Cheney cai ocasionalmente no erro de usar a primeira pessoa do plural para falar de fatos que na realidade são atribuíveis ao atual presidente americano, Barack Obama. Do governo anterior, é o único que manteve um nível constante e inalterado de crítica às decisões de Obama: por proibir a tortura por decreto; por ter querido fechar Guantánamo e por tirar as tropas do Iraque e Afeganistão com precipitação.

Em sua opinião, em seus oito anos como vice-presidente Cheney não fez política. Deixou isso para seu chefe. Ele se limitou a defender a nação. Em 11 de setembro de 2001, Bush estava na Flórida. Cheney foi escondido no "bunker" da Casa Branca. Em um momento, ele diz, temeu que a sede do governo "estivesse sendo invadida". Chegavam informes errôneos sobre dezenas de aviões sequestrados. Ordenou sem titubear que o exército abatesse qualquer voo de passageiros que não respondesse às ordens militares.

Nesse momento, Cheney sentiu que pousava sobre ele "a neblina da guerra". Desde esse momento essa foi a constante de sua vida: guerra, guerra e mais guerra. Horas depois dos ataques já tinha certeza de que era preciso invadir o Afeganistão. Mas Cheney precisava de mais inimigos. Já em 15 de setembro de 2001 afirmou em uma reunião do Conselho de Segurança que era "importante enfrentar a ameaça que representa o Iraque".

Desde então, Cheney se transformou na face menos amável e mais agressiva do Executivo. Admite, de fato, que se sente à vontade nesse papel de sujeito duro e sem consideração. Também passou a se refugiar permanentemente em misteriosos lugares secretos. Quando os jornalistas recebiam as agendas diárias da Casa Branca, era habitual receberem a seguinte mensagem: "O vice-presidente se encontra em local secreto". Agora se sabe que esse local costumava ser Camp David ou sua fazenda em Wyoming. "Se os terroristas atacavam para decapitar nosso governo, queríamos ter certeza de que não alcançariam o presidente nem a mim", escreve.

Seus detratores, depois da publicação do livro, o censuraram porque sua autocrítica ficou naqueles "locais secretos". Quando escreve a palavra "erro" é normalmente para atribuí-lo a outros: o ex-secretário de Estado Colin Powell, o ex-diretor da CIA George Tenet ou à própria Rice. Aí está também sua interpretação do que aconteceu no Iraque depois da invasão de 2003: "Minhas advertências haviam sido totalmente acertadas, ali nos deram boas-vindas como libertadores, quando resgatamos a cidadania iraquiana". Assim é o mundo segundo Cheney. E todos os outros estão equivocados.

○ ○ ○ ○

■ ENUNCIADO A
Cite o trecho do texto sobre Cheney que começa em "Cheney cai ocasionalmente" e termina em "Afeganistão com precipitação.".
■ ENUNCIADO B
Responda com base no texto sobre Cheney:
(i) Onde Bush estava em 11 de setembro de 2001?
(ii) Em que data Cheney afirmou, em uma reunião do Conselho de Segurança, que era importante enfrentar a ameaça representada pelo Iraque?
(iii) Que lugares costumavam ser o "local secreto" onde o vice-presidente se encontrava?

○ ○ ○ ○

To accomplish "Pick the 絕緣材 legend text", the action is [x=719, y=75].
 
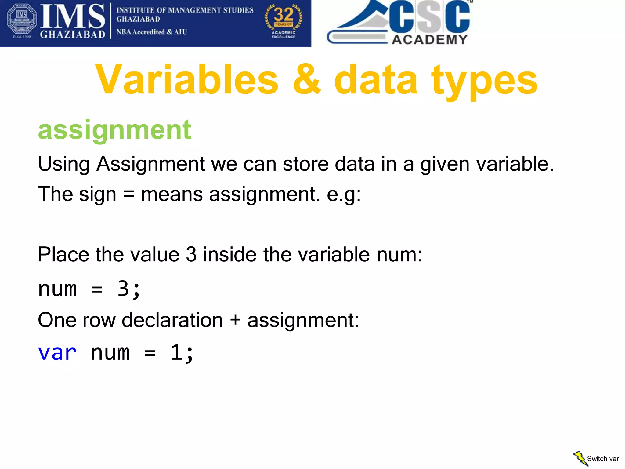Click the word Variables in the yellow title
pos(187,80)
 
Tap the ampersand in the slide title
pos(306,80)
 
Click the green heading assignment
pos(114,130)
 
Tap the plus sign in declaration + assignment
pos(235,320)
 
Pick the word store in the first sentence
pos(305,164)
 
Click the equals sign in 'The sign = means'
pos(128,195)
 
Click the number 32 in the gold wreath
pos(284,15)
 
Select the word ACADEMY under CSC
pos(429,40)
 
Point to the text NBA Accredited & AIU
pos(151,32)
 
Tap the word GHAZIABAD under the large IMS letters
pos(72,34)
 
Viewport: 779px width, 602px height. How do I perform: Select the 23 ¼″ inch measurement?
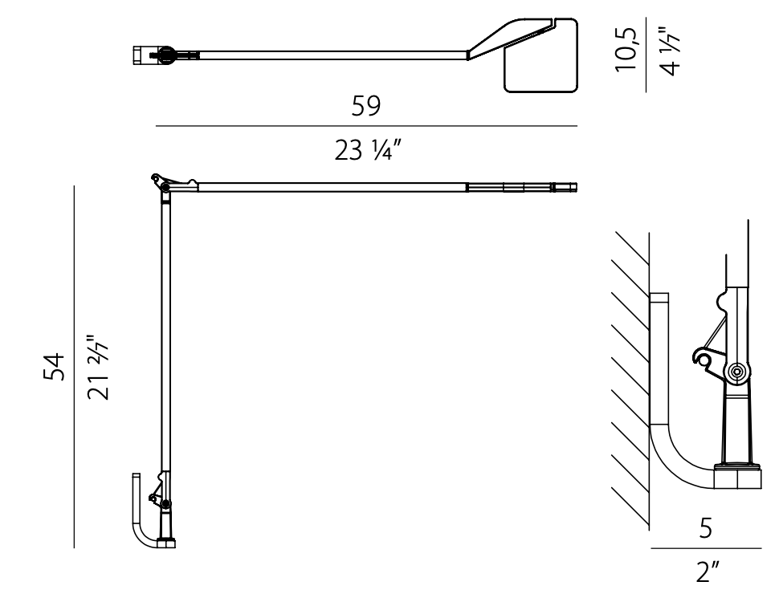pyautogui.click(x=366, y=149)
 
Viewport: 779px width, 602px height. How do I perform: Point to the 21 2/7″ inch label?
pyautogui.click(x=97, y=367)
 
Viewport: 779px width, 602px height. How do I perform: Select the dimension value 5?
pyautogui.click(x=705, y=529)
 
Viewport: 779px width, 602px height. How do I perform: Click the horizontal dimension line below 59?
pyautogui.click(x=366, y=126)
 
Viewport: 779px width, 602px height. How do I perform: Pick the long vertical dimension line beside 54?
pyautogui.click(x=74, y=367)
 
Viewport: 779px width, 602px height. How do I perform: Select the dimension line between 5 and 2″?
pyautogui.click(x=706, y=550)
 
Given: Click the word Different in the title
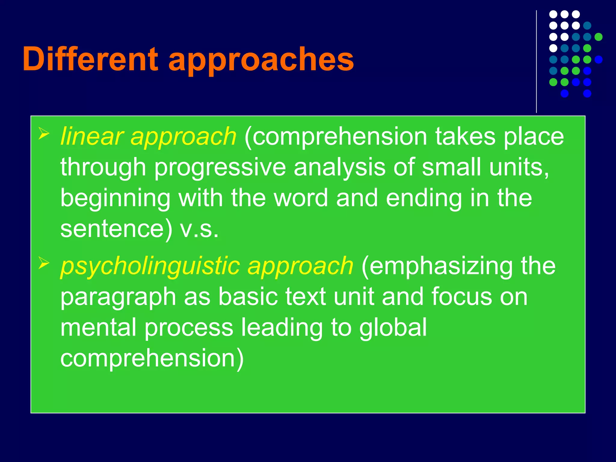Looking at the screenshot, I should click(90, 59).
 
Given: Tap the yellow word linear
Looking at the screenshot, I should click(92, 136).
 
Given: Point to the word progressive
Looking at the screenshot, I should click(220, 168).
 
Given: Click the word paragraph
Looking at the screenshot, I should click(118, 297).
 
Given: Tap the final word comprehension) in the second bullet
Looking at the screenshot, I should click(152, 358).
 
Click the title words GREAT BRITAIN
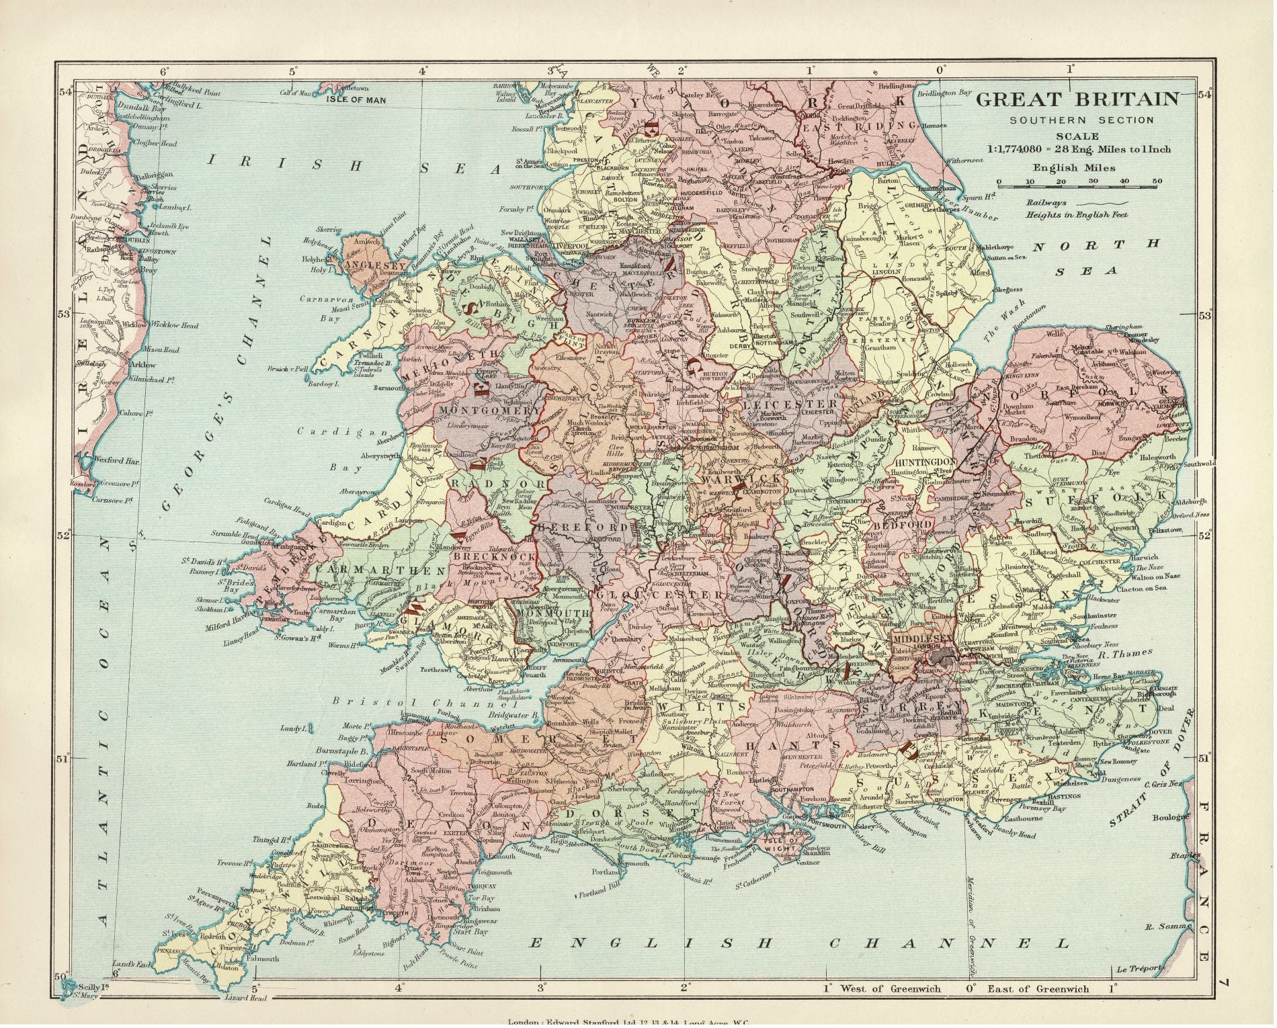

○ ○ ○ ○

■ RESPOSTA A
Cheney cai ocasionalmente no erro de usar a primeira pessoa do plural para falar de fatos que na realidade são atribuíveis ao atual presidente americano, Barack Obama. Do governo anterior, é o único que manteve um nível constante e inalterado de crítica às decisões de Obama: por proibir a tortura por decreto; por ter querido fechar Guantánamo e por tirar as tropas do Iraque e Afeganistão com precipitação.

■ RESPOSTA B
(i) Na Flórida.
(ii) Em 15 de setembro de 2001.
(iii) Camp David ou a fazenda dele em Wyoming.